# Oak trimming her new foyer.



## gma2rjc (Nov 21, 2008)

It's looking good! Can we see a close-up picture of the floor in front of the door..... senor *imaginary squiggly line above the 'n'*


----------



## DangerMouse (Jul 17, 2008)

Well, OK.... but I had to sweep up my mess first!

The register vent was real 'fun' to get lined up right.

I'll certainly remember the lessons learned if/when I do more flooring.....

DM


----------



## gma2rjc (Nov 21, 2008)

Wow, that looks nice DM. You did a great job on it. 

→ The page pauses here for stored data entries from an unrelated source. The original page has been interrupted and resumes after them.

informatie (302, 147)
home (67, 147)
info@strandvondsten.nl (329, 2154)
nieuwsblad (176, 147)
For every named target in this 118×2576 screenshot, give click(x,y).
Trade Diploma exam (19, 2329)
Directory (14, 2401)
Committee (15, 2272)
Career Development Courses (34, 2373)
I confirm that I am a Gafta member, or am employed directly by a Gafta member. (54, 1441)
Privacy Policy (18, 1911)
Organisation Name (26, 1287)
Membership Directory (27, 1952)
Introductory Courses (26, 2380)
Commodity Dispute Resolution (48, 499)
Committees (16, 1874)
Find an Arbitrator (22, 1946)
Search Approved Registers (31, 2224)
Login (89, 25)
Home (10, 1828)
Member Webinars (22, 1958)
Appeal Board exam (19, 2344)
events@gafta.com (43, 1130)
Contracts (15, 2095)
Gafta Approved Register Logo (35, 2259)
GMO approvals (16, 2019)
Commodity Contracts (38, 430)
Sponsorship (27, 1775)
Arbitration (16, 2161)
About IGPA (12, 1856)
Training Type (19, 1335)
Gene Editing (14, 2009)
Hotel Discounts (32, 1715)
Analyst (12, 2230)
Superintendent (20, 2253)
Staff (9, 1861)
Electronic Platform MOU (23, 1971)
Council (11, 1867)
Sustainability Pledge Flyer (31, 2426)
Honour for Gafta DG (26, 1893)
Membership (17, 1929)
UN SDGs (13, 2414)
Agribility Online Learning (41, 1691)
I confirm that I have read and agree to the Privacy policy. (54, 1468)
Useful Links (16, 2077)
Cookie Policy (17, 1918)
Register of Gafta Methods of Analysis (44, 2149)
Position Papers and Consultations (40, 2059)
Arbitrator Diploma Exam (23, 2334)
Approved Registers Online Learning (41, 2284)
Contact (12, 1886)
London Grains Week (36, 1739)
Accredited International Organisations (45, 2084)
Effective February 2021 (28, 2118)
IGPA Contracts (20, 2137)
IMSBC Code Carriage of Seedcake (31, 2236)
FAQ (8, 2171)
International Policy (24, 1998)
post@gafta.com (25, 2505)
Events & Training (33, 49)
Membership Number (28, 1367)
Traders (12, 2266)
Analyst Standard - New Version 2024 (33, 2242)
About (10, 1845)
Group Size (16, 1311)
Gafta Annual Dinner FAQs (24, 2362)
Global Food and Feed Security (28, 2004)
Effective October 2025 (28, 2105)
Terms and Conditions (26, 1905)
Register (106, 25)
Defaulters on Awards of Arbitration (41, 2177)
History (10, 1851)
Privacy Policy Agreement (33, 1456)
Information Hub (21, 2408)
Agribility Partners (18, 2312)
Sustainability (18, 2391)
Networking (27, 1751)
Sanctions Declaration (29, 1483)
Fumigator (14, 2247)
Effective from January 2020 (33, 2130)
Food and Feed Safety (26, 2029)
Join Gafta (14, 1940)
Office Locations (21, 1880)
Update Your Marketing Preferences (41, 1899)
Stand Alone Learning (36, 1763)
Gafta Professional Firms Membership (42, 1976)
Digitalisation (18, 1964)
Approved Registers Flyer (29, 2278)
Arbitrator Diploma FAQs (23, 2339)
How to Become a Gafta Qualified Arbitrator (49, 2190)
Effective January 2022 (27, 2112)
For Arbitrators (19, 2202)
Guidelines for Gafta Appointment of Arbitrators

About how big of an area did you get out of that teak?

Barb


----------



## DangerMouse (Jul 17, 2008)

The room is 9' x 5'. But I swear there's a big box of it we can't find!

Thanks Barb!

DM


----------



## shumakerscott (Jan 11, 2008)

Looks great! Why don't you get 1000's of hit's a day :wink:??? :whistling2:


----------



## DangerMouse (Jul 17, 2008)

Because I don't use firefox? lol

DM


----------



## DangerMouse (Jul 17, 2008)

Here's how I trimmed out the inside window today, tomorrow I do the other side the same way. 

DM


----------



## DangerMouse (Jul 17, 2008)

Oh yeah.... and I made a real nice transition strip for the front door.

Pics tomorrow maybe.... if I remember.....

DM


----------



## DangerMouse (Jul 17, 2008)

Here's the half-wall (wainscot?) I'm putting on the lower half of the foyer to help keep it waterproof. So far, so good.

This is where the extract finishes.